So why not connect the EGC to ground in multiple places to greatly reduce the chance of the 2nd defect? Doing so near the load (e.g. connect the EGC to earth or building frame) would greatly reduce the voltage difference at that location between equipment frame and other things people may be in contact with. Of course one problem with this is that the return path for faults won't be in parallel with the supply line.
My original issue is with the groundED conductor (which happens to be the neutral conductor in Edison style 3-wire circuits). I assert that it is also dangerous, though because it is grounded at a couple places, not to the degree the line conductors are dangerous. Still, I believe the level of danger justifies interruption of the groundED conductor in certain locations where people may readily form a lower impedance fault path to real ground (the places where GFCI protection of receptacles is required).
Most GFCI receptacles do interrupt both conductors, so they do meet the need as I see it. GFCI breakers, however, do not interrupt the grounded conductor; it merely passes straight through the current sensor. What I believe is needed is a GFCI breaker that does interrupt all conductors (except EGC). One workaround I have found is to place a contactor after the breaker. The normally-open contactor would be energized from the line coming from the breaker, closing 2 to 4 poles. When a ground fault happens the breaker would sense it and disconnect the line conductor(s). Then the contactor, no longer being energized, would open all the conductors, thus interrupting the grounded neutral at some point after the breaker opens the circuit. The contactor would still have to be applied to all conductors, not just the neutral, to be sure that when the line is energized, the line wires are not connected by themselves first.

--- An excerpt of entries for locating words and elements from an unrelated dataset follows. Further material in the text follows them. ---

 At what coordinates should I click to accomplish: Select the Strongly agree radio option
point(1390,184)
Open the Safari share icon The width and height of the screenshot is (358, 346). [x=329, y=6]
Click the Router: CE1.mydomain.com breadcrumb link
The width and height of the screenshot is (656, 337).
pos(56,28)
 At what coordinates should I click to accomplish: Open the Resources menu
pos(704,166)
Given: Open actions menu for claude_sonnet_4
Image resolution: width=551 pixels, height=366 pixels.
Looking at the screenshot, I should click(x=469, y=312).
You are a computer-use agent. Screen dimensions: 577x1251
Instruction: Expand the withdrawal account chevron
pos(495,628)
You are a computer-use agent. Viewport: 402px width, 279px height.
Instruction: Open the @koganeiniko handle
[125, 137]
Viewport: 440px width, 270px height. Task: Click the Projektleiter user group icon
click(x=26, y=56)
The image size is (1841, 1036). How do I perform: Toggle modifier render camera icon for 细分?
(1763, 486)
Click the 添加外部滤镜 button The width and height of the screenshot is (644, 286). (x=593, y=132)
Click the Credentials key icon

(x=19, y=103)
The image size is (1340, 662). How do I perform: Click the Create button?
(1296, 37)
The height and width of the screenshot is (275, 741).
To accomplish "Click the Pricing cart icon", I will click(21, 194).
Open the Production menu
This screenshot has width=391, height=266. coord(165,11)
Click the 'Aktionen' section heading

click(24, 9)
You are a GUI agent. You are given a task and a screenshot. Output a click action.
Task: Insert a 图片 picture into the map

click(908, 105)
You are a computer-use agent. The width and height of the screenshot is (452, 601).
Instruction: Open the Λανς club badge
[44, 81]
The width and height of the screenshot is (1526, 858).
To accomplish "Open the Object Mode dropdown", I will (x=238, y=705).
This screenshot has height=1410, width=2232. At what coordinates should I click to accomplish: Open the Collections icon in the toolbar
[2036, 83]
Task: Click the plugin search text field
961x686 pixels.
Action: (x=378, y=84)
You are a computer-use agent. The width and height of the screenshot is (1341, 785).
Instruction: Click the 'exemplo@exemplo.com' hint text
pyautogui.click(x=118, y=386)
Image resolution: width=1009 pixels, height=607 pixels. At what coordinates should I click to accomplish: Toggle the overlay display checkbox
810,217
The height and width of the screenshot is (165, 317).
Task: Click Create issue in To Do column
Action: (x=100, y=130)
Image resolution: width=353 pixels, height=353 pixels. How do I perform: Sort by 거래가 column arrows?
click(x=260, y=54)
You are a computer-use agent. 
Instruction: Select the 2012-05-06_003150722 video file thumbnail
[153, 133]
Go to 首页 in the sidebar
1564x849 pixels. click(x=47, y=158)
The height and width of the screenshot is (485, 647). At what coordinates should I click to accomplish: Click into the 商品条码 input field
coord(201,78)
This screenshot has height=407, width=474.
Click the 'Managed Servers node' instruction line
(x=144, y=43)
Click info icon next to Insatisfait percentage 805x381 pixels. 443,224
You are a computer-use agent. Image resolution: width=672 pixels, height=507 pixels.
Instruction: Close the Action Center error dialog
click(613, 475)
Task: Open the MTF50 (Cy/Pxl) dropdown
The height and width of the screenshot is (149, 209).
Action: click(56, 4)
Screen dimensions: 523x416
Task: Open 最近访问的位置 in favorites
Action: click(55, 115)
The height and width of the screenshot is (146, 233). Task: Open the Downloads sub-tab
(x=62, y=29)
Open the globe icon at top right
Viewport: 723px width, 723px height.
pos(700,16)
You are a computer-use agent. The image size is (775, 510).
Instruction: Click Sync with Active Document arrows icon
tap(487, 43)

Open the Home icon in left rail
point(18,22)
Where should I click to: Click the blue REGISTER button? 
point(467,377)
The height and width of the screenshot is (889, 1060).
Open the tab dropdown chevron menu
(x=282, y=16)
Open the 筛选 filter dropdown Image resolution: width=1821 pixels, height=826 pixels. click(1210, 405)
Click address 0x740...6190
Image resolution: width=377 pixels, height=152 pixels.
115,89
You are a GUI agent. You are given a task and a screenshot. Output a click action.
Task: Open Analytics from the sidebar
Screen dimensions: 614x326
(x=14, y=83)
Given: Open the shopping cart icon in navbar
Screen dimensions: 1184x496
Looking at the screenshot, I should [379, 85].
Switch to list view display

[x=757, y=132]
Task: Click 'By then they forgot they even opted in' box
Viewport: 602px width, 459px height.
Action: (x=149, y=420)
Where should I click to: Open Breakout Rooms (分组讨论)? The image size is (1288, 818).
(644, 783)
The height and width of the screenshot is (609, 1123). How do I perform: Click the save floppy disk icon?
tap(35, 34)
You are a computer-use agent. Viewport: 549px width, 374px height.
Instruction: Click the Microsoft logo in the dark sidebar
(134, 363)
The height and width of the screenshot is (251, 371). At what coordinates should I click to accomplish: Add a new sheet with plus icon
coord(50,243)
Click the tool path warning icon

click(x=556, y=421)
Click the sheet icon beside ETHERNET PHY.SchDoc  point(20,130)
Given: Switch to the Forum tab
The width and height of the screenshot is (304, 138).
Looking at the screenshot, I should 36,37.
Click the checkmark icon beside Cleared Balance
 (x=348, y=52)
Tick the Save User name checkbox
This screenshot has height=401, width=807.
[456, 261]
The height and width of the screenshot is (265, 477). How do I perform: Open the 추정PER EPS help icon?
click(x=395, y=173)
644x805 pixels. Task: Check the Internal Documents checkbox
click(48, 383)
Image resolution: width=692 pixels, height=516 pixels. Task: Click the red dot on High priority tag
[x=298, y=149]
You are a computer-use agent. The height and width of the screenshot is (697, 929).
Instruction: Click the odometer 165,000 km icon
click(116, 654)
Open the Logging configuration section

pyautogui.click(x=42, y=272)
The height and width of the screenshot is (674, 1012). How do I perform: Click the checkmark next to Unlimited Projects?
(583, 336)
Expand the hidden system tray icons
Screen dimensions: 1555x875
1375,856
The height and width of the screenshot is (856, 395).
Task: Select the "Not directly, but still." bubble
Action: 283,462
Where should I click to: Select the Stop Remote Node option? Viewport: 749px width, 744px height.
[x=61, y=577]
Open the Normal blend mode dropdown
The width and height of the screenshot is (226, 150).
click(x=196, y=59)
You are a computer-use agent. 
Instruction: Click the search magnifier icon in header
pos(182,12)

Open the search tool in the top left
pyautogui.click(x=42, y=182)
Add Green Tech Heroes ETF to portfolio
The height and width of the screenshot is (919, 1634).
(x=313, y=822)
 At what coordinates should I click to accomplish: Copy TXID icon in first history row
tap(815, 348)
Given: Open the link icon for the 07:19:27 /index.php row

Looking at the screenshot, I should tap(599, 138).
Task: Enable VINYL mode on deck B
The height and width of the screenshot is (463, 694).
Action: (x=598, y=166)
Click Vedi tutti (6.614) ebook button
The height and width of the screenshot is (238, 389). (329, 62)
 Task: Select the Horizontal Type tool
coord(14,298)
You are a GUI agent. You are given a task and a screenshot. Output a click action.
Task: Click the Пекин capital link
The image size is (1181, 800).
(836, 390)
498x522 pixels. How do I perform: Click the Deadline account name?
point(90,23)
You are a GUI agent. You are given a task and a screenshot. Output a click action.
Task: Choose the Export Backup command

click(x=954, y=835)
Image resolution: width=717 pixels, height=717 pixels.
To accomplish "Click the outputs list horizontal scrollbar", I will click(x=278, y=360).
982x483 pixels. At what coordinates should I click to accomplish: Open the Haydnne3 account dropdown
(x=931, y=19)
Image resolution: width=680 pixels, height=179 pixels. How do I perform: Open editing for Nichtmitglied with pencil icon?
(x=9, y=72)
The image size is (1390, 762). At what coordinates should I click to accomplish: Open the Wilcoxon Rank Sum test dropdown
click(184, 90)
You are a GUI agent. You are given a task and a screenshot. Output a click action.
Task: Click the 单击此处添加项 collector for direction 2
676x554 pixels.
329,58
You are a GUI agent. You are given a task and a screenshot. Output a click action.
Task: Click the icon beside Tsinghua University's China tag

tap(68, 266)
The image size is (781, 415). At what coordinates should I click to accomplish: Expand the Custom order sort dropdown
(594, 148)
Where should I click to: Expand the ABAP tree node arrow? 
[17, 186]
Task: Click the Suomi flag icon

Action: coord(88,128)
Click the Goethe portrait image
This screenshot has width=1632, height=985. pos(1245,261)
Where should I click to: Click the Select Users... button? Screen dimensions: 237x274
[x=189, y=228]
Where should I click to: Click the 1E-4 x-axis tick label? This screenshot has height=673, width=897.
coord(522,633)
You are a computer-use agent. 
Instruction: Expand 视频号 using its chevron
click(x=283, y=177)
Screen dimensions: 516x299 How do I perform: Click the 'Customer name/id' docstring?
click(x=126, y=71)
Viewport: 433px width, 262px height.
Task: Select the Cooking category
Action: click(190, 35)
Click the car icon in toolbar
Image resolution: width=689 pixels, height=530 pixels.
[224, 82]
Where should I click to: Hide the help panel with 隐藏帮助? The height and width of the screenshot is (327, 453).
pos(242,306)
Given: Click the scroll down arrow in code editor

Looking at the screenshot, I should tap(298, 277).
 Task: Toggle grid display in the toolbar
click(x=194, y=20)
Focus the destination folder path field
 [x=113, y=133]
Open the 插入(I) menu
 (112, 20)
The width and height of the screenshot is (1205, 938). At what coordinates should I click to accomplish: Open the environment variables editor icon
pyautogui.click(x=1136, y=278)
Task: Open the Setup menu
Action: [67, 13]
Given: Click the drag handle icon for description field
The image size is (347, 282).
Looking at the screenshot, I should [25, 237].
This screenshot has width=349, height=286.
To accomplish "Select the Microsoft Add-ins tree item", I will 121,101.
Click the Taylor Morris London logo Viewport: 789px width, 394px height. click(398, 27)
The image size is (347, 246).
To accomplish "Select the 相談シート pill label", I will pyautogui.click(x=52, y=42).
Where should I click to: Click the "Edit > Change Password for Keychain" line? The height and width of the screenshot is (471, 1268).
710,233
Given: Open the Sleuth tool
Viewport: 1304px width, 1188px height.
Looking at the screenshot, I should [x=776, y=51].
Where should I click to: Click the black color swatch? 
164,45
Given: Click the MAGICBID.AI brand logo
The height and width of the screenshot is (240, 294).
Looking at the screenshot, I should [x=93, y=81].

Personally, I still dislike the idea of specifically depending on high fault currents to interrupt circuits. Much of the wiring requirements are as they are to ensure low impedance fault return paths. I believe that this approach is a legacy of the era of fuses. The first circuit breakers were designed principly to be replacement of fuses. But now we have newer technology in the form of ground fault and arc fault breakers. But we are only using them in limited circumstances. I believe if we use them in all circumstances, we will no longer need low impedance fault return paths in order to properly interrupt faulty circuits. These high current faults can and do result in high energy releasing arcs, often resulting in fires and serious burns. It is (still) my opinion that with most faults being line to ground, a high impedance grounded system can be made safer. Note that I am absolutely not referring to the typical industrial use of high impedance to avoid interruption of the circuit due to a single fault. Instead, what I am referring to is the use of a high impedance grounded system to reduce the fault energy, while at the same time detecting AND interrupting such faults immediately. There would still be overcurrent protection so that any line to line faults, as well as circuit overloads, would still also be immediately (or in due time as apprpriate for the overload) interrupted.
The problem with the above is that too people people have a fixed box of thinking about a "high impedance ground system" in terms of the way it is used in an industrial setting. There are certain dangers and risks with such a design in that setting, which have to be balanced with the dangers and risks of a non-orderly shutdown. As such, a single fault does not trigger an interruption. But the suggestion I am making is one that does not apply to the industrial setting, and would trigger an interruption as soon as any fault is detected.